**To do:**
Take every line in the entries that includes the word "Given" and copy it.

**Stored entries:**
--
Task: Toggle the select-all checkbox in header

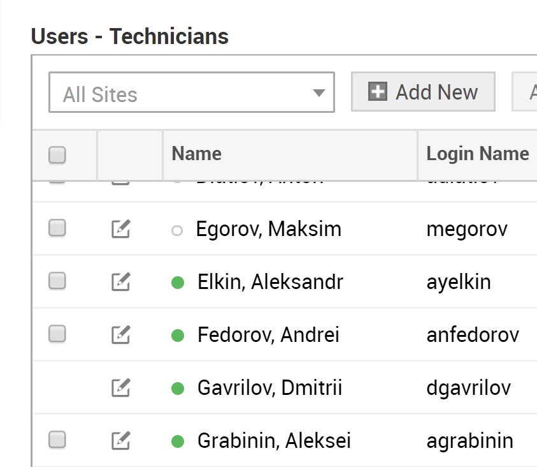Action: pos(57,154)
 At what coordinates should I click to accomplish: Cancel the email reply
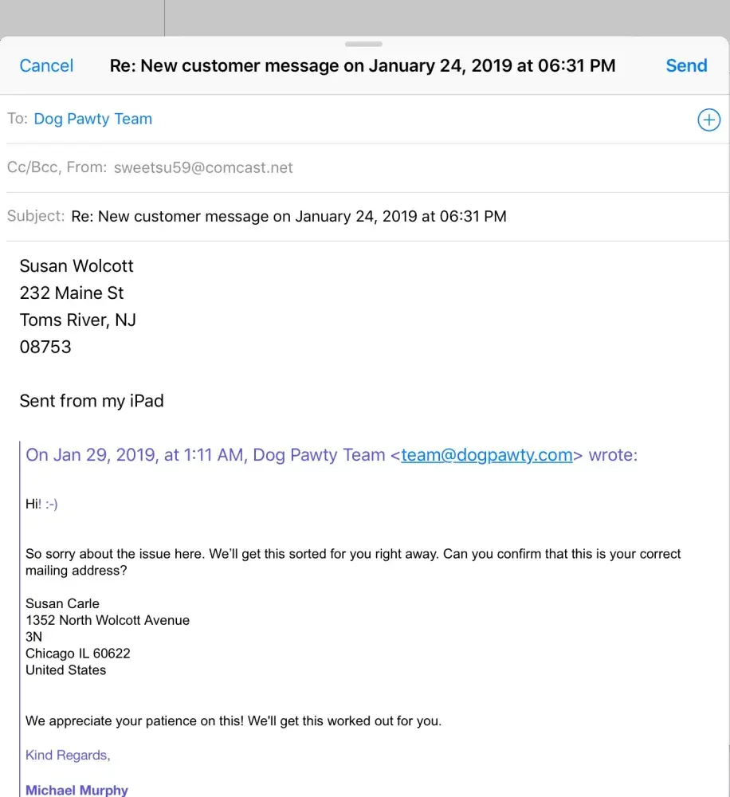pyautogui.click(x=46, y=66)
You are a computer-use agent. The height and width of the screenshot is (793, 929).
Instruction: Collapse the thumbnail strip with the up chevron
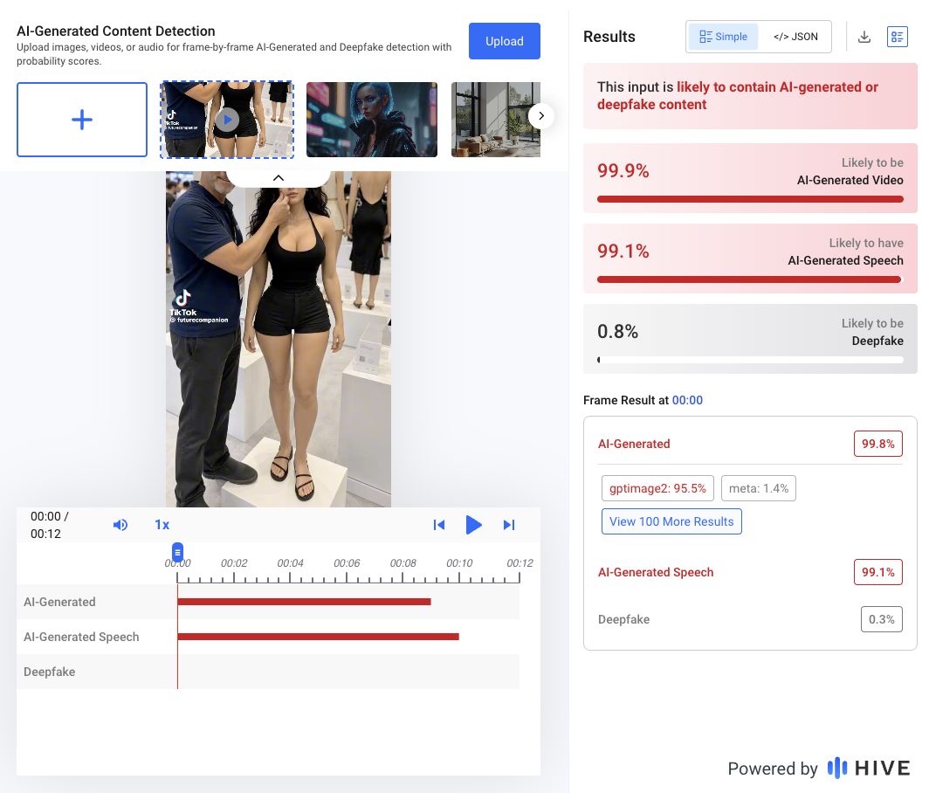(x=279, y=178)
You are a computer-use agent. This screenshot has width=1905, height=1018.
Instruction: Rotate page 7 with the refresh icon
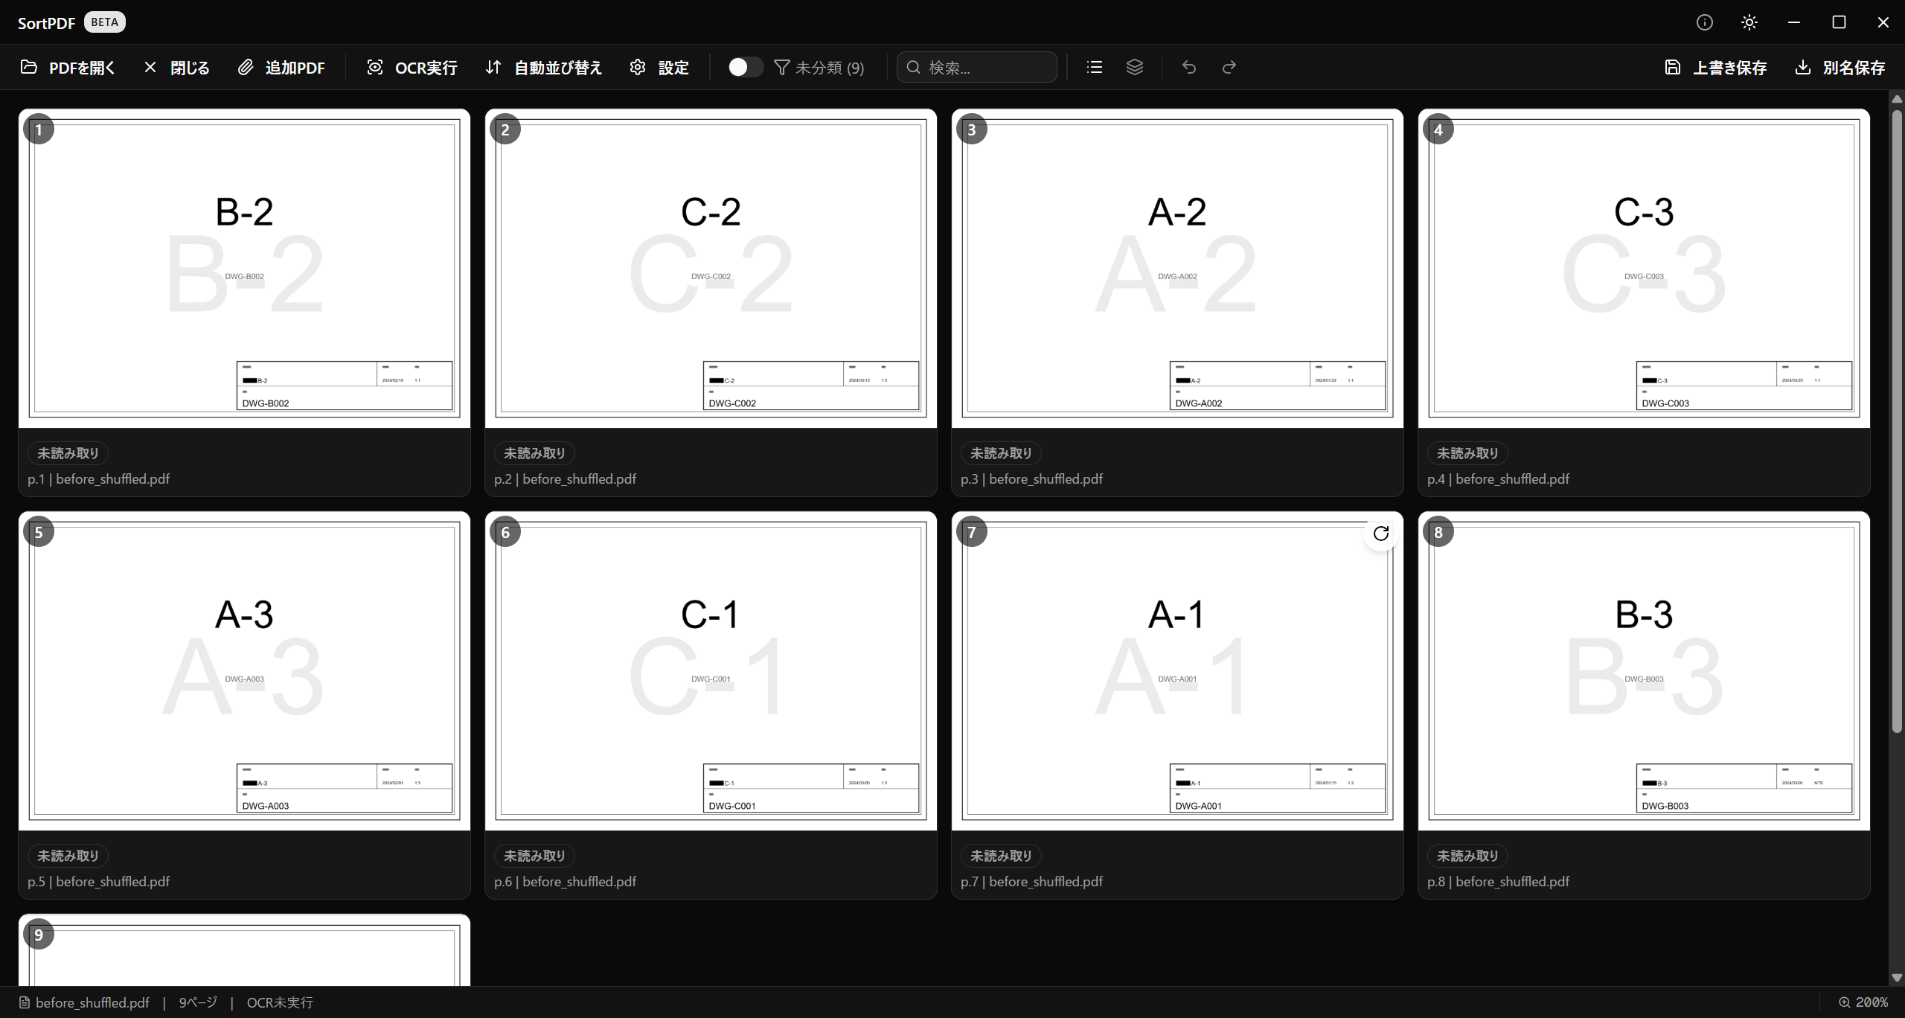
--
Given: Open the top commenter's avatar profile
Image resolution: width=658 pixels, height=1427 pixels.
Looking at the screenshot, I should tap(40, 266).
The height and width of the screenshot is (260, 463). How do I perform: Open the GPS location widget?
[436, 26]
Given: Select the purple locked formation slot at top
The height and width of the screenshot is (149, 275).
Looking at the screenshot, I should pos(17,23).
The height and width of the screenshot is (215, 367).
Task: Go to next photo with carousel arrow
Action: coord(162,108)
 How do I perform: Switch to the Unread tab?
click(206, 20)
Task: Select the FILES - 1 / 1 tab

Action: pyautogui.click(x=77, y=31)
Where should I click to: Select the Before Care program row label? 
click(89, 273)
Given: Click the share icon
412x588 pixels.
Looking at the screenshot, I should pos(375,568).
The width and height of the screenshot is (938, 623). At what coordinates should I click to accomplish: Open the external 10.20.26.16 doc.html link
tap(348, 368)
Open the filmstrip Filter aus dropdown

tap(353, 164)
--
**Solution for this exercise:**
Given: Open the top commenter's avatar profile
Given: Select the purple locked formation slot at top
Given: Click the share icon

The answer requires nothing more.